Repeat each entry word for word; the images are not part of the copy.

▽

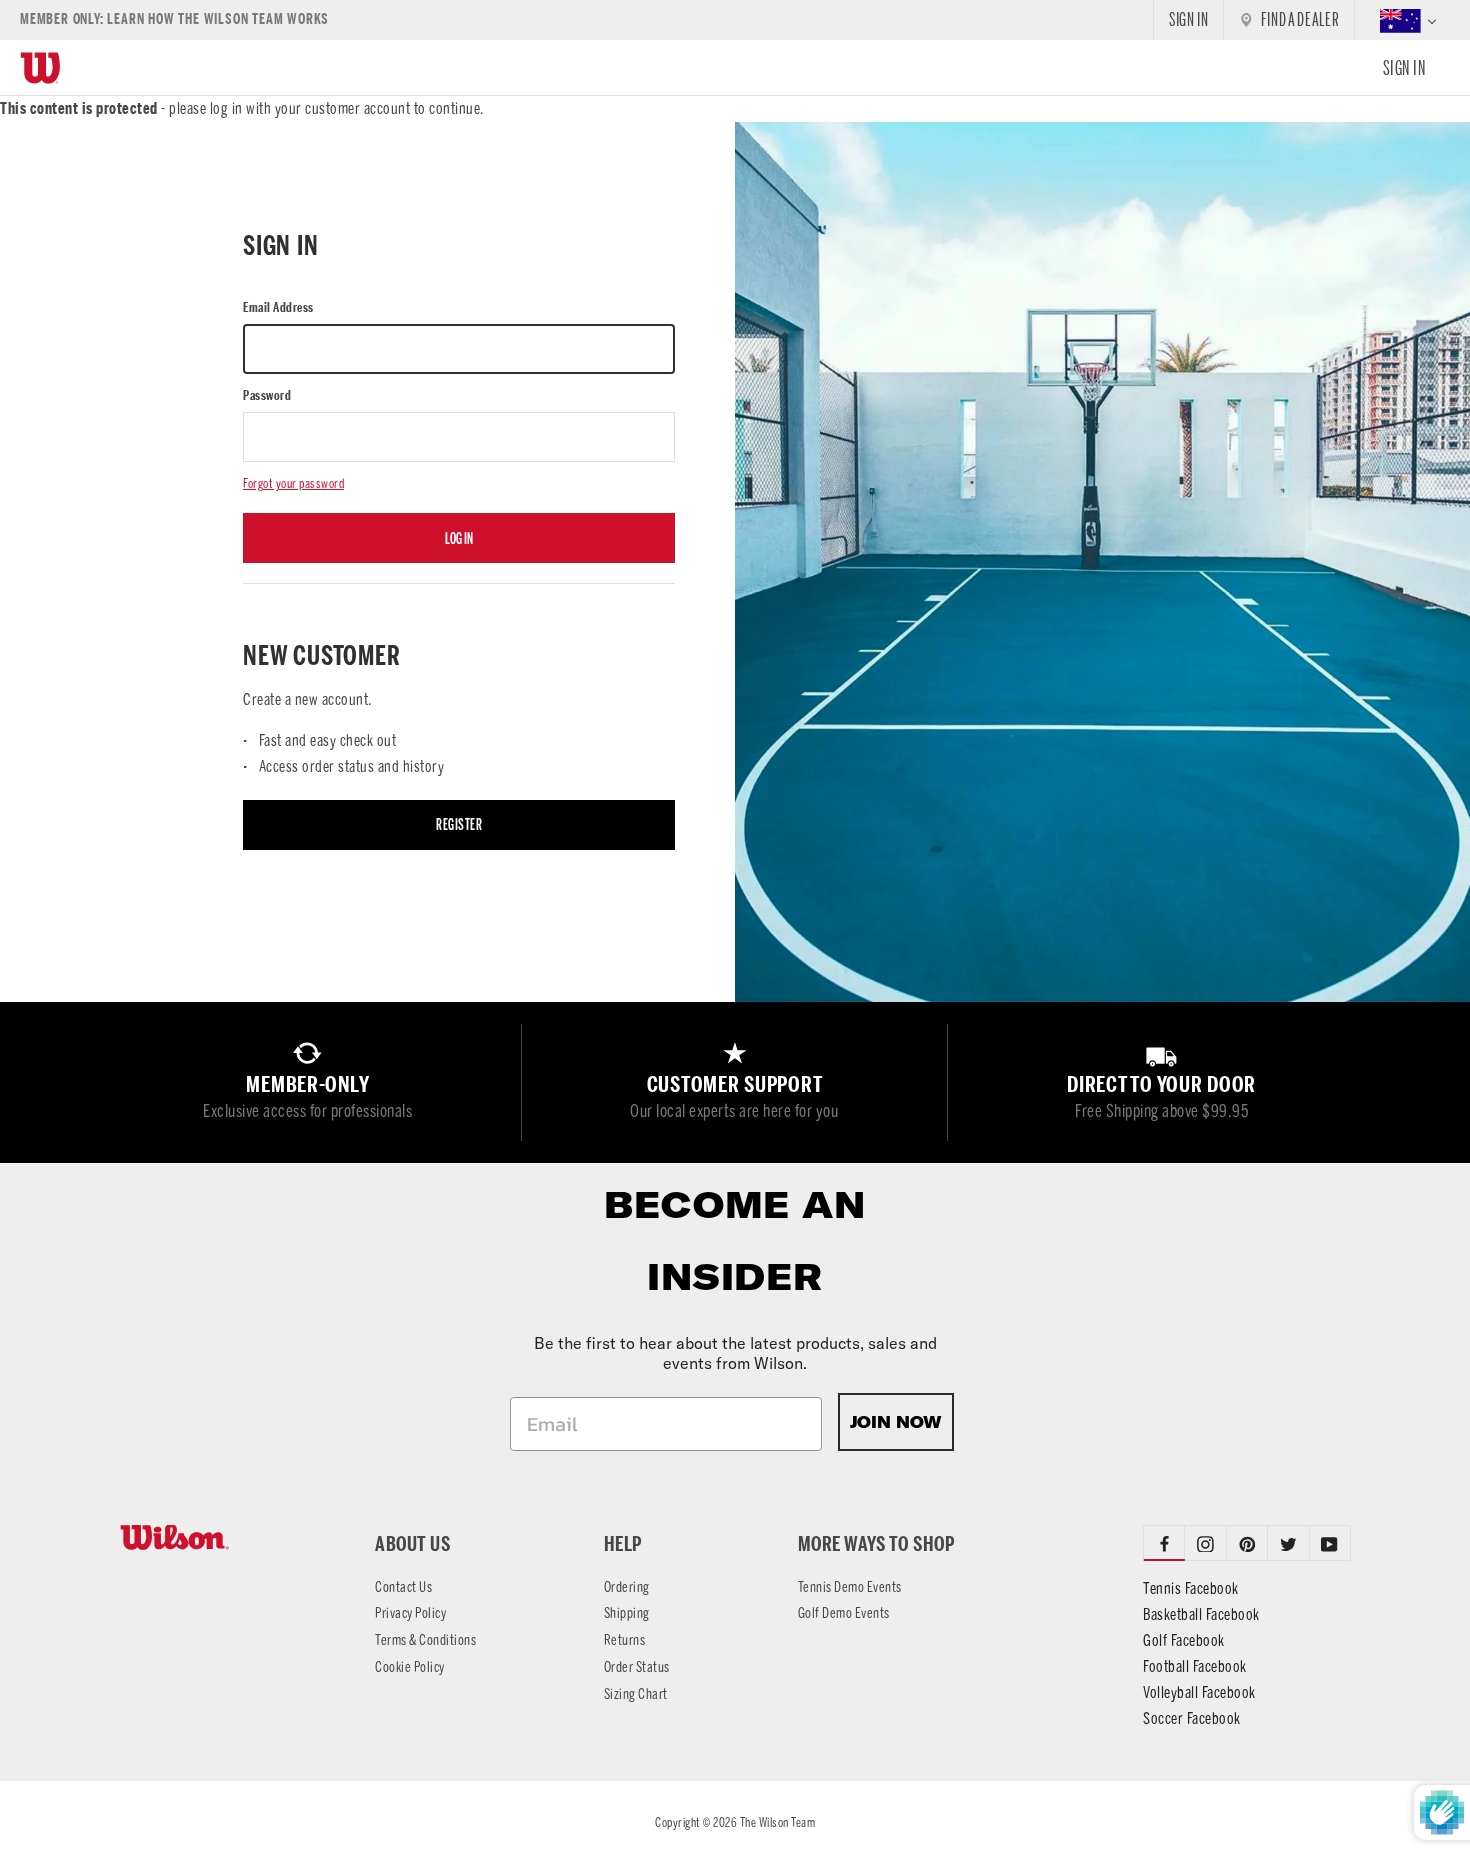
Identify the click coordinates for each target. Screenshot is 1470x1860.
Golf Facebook (1184, 1640)
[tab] (1205, 1543)
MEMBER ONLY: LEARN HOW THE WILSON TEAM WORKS (174, 19)
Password (267, 395)
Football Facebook (1195, 1666)
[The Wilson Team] (223, 1537)
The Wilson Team (778, 1822)
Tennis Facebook (1191, 1588)
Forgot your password (293, 483)
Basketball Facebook (1201, 1614)
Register (459, 824)
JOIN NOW (896, 1422)
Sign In (1404, 68)
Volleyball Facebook (1199, 1692)
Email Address (278, 307)
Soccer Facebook (1192, 1718)
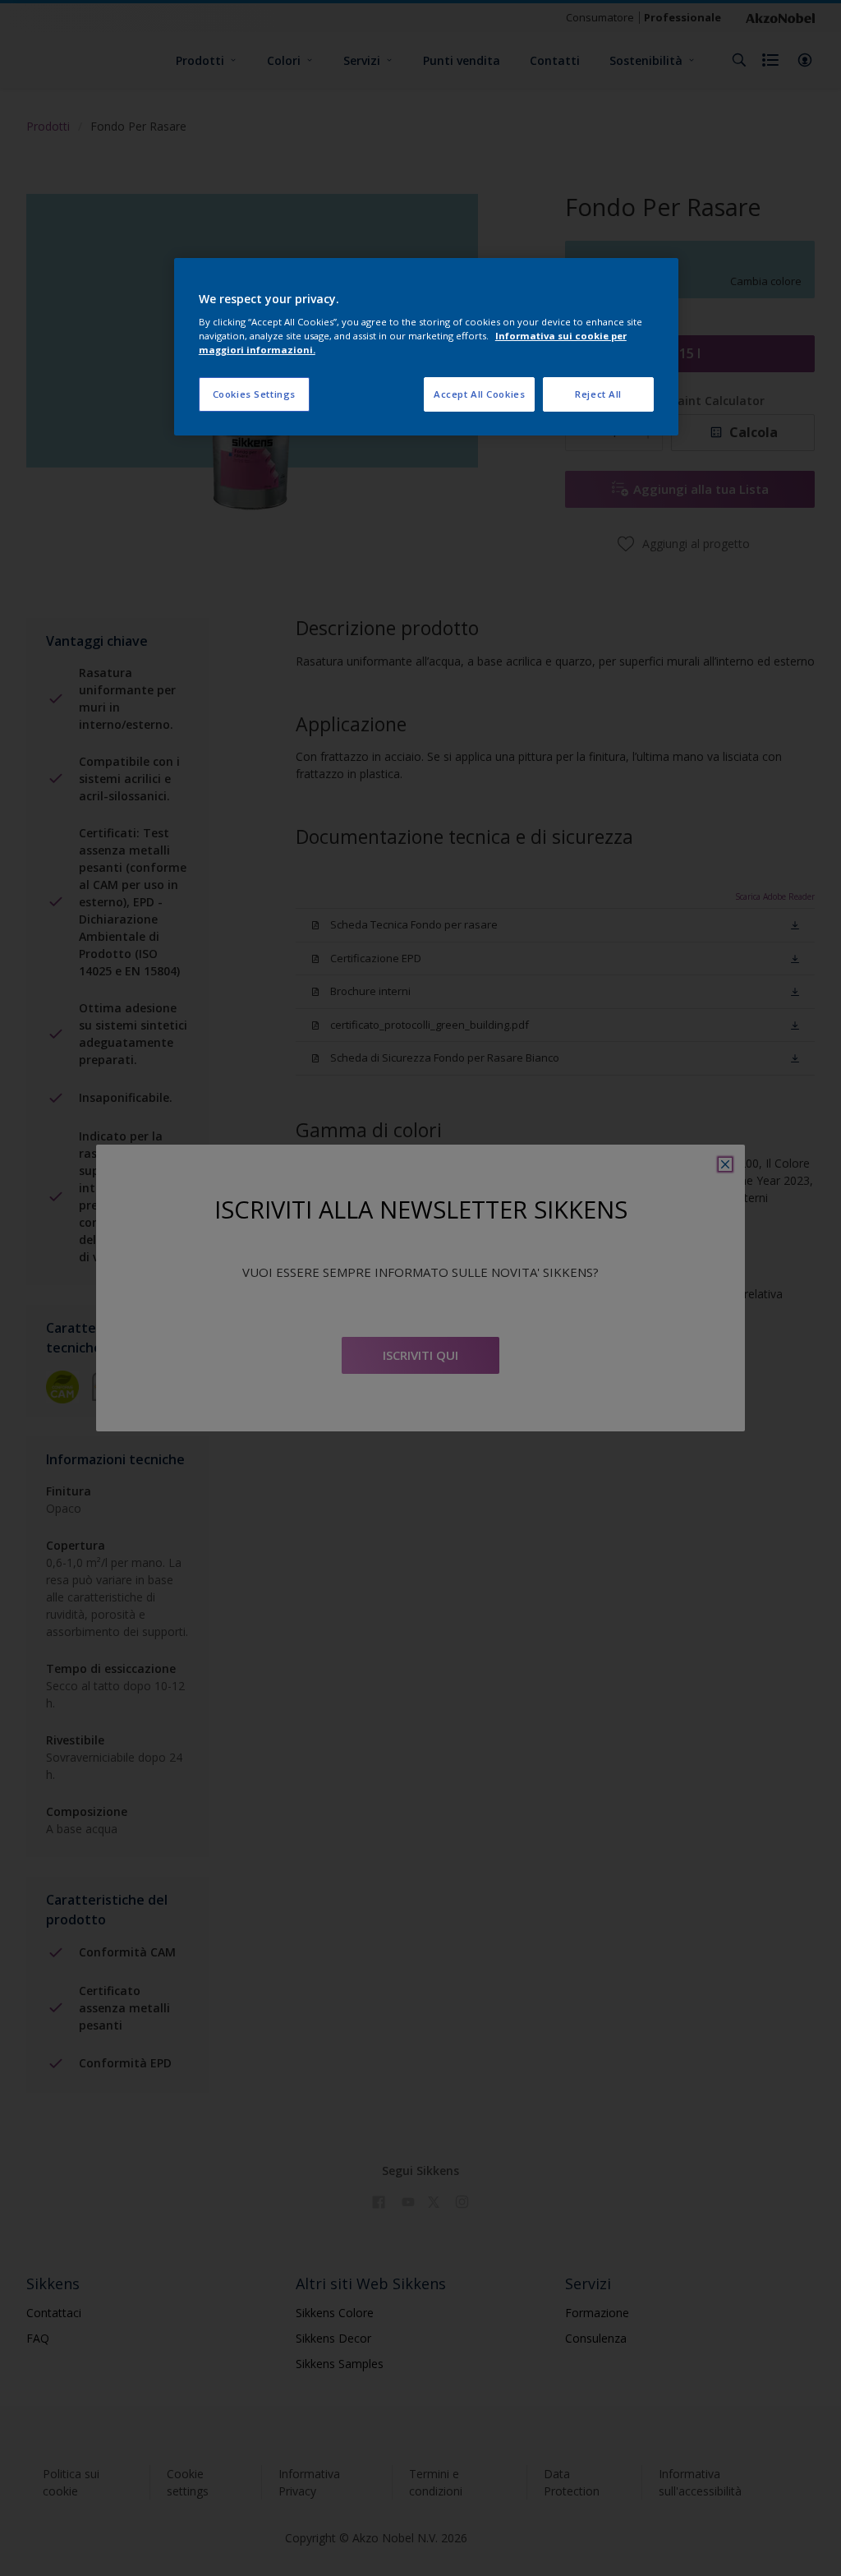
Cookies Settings (254, 394)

△

* SOLUTION TO THIS TASK
Identify the click coordinates for each target. Screenshot is 1470x1860.
Golf Facebook (1184, 1640)
[tab] (1205, 1543)
MEMBER ONLY: LEARN HOW THE WILSON TEAM WORKS (174, 19)
Password (267, 395)
Football Facebook (1195, 1666)
[The Wilson Team] (223, 1537)
The Wilson Team (778, 1822)
Tennis Facebook (1191, 1588)
Forgot your password (293, 483)
Basketball Facebook (1201, 1614)
Register (459, 824)
JOIN NOW (896, 1422)
Sign In (1404, 68)
Volleyball Facebook (1199, 1692)
Email Address (278, 307)
Soccer Facebook (1192, 1718)
Cookies Settings (254, 394)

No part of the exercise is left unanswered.